WORK TO COMPLETE — Reproduce word for word the passage of the glob sorting thread below, everything from "How to sort" down to "sorted(glob.glob('/var/log/apache2/other_vhosts_access.log*'))".

EXCERPT TO READ —
## Start

Search code examples
pythonsortingglobnatural-sort

How to sort glob.glob containing numbers?


Doing

glob.glob('/var/log/apache2/other_vhosts_access.log*')

gives an unsorted list such as ['....76.gz', '....16.gz', '....46.gz', ...]. Also,

sorted(glob.glob('/var/log/apache2/other_vhosts_access.log*')) 

gives

other_vhosts_access.log
other_vhosts_access.log.1
other_vhosts_access.log.10.gz
other_vhosts_access.log.11.gz
other_vhosts_access.log.12.gz
...
other_vhosts_access.log.19.gz
other_vhosts_access.log.2.gz

How to have a better sort? .log, .log.1, .log.2.gz, ..., .log.9.gz, .log.10.gz, ...


Solution

  • To expand on my comment, perhaps something like this will do. This pulls the first sequence of digits found between decimal points or at the end of the file and uses the value as the primary sort key, and the full file name for secondary.

    file_list = """
    other_vhosts_access.log
    other_vhosts_access.log.1
    other_vhosts_access.log.10.gz
    other_vhosts_access.log.11.gz
    other_vhosts_access.log.12.gz
    other_vhosts_access.log.19.gz
    other_vhosts_access.log.2.gz
    """.strip().split()
    
    import re
    
    re_num = r"\.(\d+)(\.|$)"
    
    def sort_key(file_name):
        match=re.search(re_num,file_name)
        if match is None:
            return(0,file_name)
        else:
            return(int(match.group(1)),file_name)
        
    print(*sorted(file_list,key=sort_key),sep='\n')

## End

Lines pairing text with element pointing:
## Start

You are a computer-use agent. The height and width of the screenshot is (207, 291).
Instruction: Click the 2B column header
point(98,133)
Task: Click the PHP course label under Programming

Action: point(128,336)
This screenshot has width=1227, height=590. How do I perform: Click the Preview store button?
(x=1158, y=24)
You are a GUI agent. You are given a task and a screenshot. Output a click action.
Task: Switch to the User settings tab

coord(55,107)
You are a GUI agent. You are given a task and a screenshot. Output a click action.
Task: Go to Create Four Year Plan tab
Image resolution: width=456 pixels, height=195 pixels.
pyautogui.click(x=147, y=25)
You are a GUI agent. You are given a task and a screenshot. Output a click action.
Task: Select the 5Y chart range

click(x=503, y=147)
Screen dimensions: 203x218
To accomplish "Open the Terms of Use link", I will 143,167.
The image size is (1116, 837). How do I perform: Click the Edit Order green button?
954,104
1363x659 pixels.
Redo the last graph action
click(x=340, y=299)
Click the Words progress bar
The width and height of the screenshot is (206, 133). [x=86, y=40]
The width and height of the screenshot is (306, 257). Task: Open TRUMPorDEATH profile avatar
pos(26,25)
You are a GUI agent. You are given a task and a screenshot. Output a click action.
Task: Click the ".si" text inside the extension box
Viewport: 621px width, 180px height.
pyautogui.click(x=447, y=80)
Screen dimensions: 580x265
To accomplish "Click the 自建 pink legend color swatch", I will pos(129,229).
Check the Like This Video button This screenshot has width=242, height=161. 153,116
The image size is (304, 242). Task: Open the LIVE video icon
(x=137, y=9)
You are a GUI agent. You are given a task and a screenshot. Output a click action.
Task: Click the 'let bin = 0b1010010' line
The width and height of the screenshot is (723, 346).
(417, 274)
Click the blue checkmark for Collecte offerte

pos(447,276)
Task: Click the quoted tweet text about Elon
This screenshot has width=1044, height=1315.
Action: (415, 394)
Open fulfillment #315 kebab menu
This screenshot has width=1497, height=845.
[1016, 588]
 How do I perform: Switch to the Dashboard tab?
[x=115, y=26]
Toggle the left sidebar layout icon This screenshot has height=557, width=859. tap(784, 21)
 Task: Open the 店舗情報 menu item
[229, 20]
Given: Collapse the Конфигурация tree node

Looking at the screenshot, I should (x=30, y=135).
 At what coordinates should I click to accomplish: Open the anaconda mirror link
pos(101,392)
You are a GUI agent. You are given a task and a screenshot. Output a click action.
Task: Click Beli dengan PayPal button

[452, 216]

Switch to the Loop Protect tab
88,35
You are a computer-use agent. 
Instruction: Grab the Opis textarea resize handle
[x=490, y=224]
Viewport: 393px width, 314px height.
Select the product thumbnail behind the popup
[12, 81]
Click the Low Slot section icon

## End

TASK OUTPUT —
How to sort glob.glob containing numbers?


Doing

glob.glob('/var/log/apache2/other_vhosts_access.log*')

gives an unsorted list such as ['....76.gz', '....16.gz', '....46.gz', ...]. Also,

sorted(glob.glob('/var/log/apache2/other_vhosts_access.log*'))